- SET EXERCISE
Give the lines of the entries below as a Markdown table with the columns Row and Line, numbering each row and leaving out blank lines. Begin at the line that has "The width and height of the screenshot is (1024, 574).", stop after the line that has "click(24, 354)", and leave the pictures out of the table.

- MATERIAL TO PROCESS
Start
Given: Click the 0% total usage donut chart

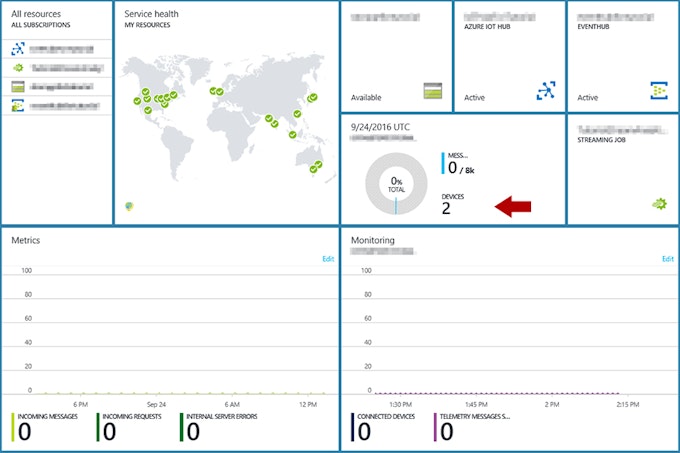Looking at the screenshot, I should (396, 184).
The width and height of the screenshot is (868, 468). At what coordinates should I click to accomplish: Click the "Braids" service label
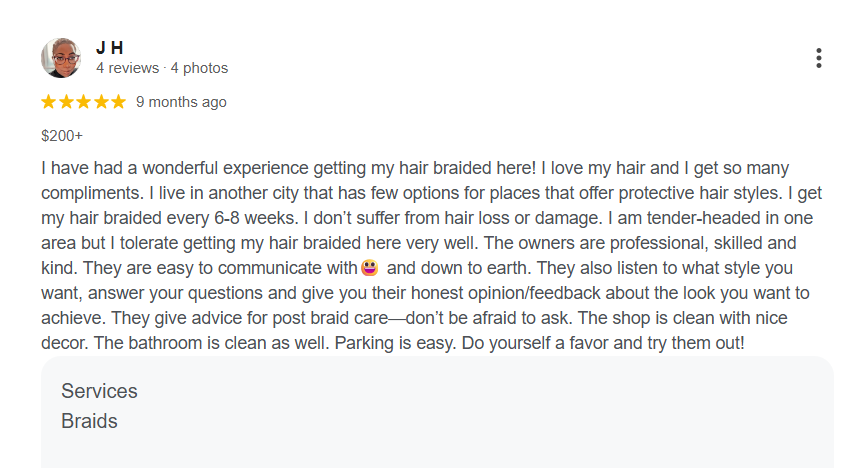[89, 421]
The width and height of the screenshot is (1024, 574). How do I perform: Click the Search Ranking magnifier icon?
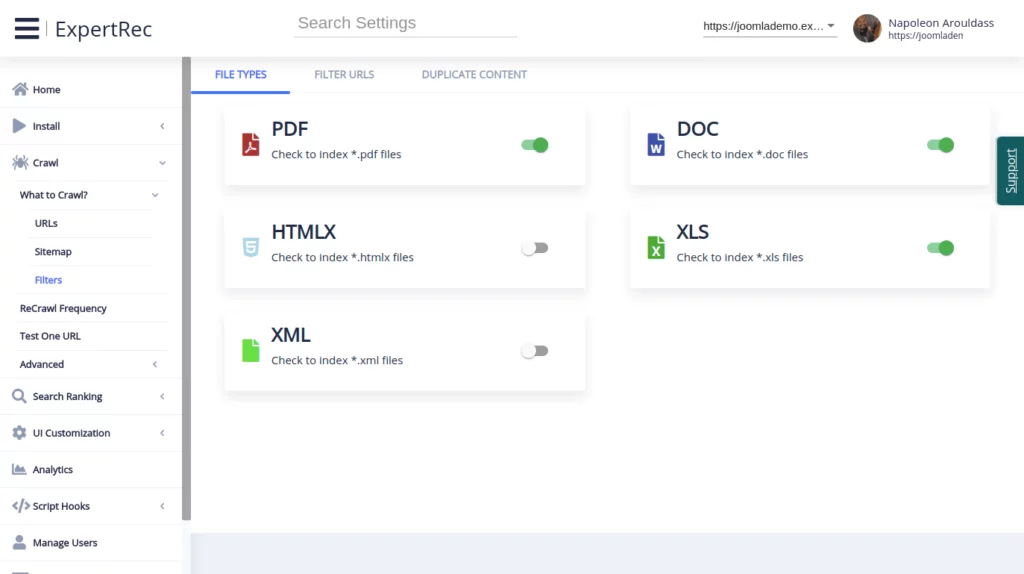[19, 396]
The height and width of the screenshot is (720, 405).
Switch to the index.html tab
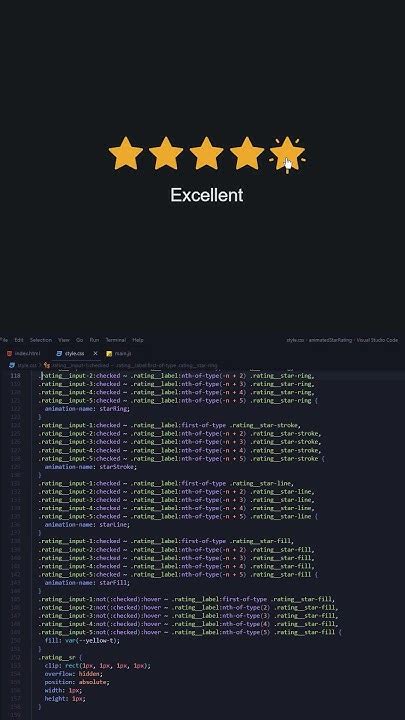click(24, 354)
End
Start
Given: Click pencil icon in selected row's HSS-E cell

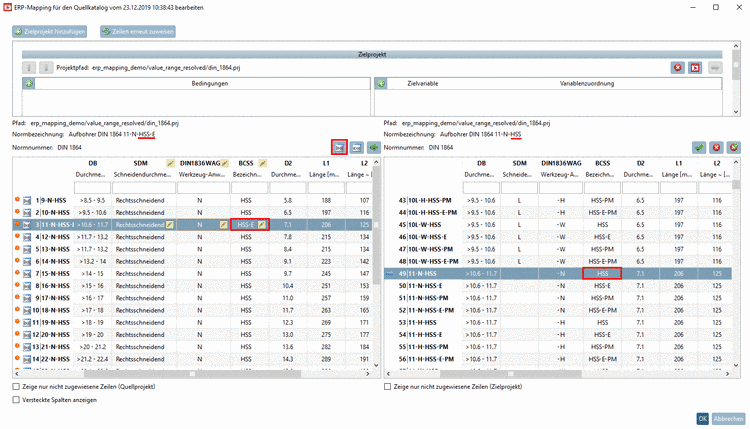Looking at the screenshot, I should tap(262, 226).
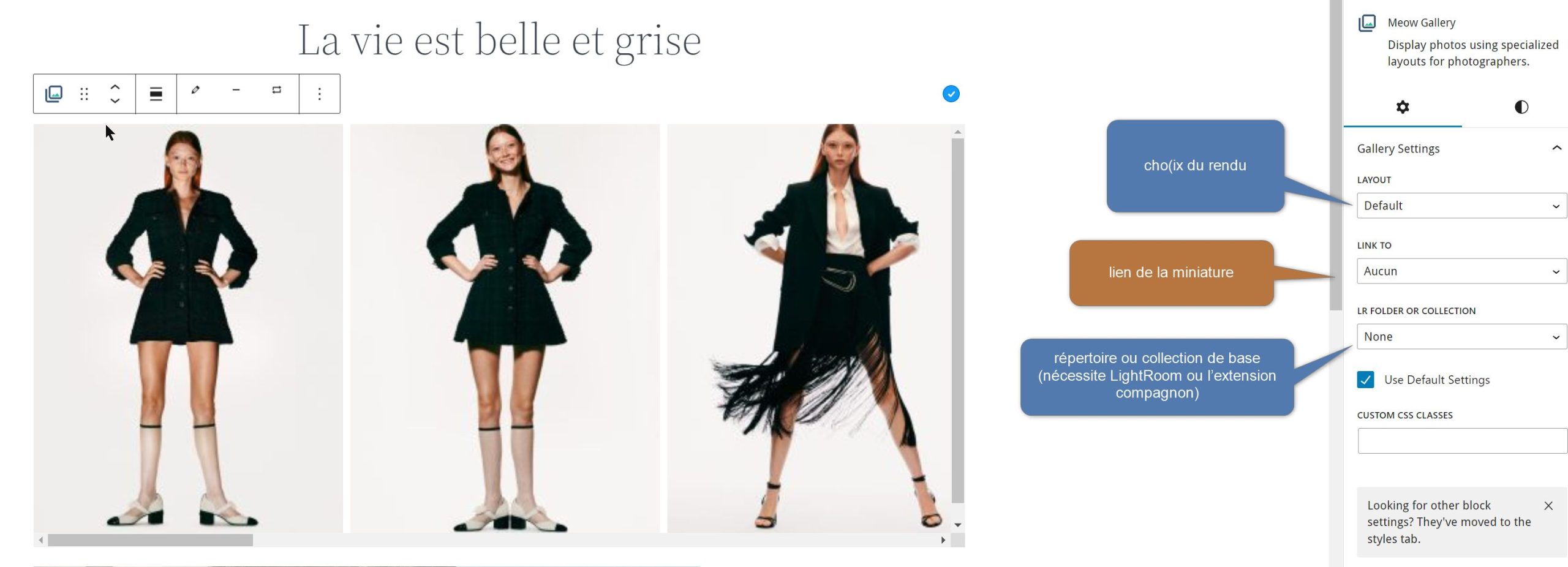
End
- REPLY
| Row | Line |
|---|---|
| 1 | The width and height of the screenshot is (1024, 574). How do I perform: Click the Search Ranking magnifier icon? |
| 2 | [19, 396] |
| 3 | The height and width of the screenshot is (720, 405). |
| 4 | Switch to the index.html tab |
| 5 | click(24, 354) |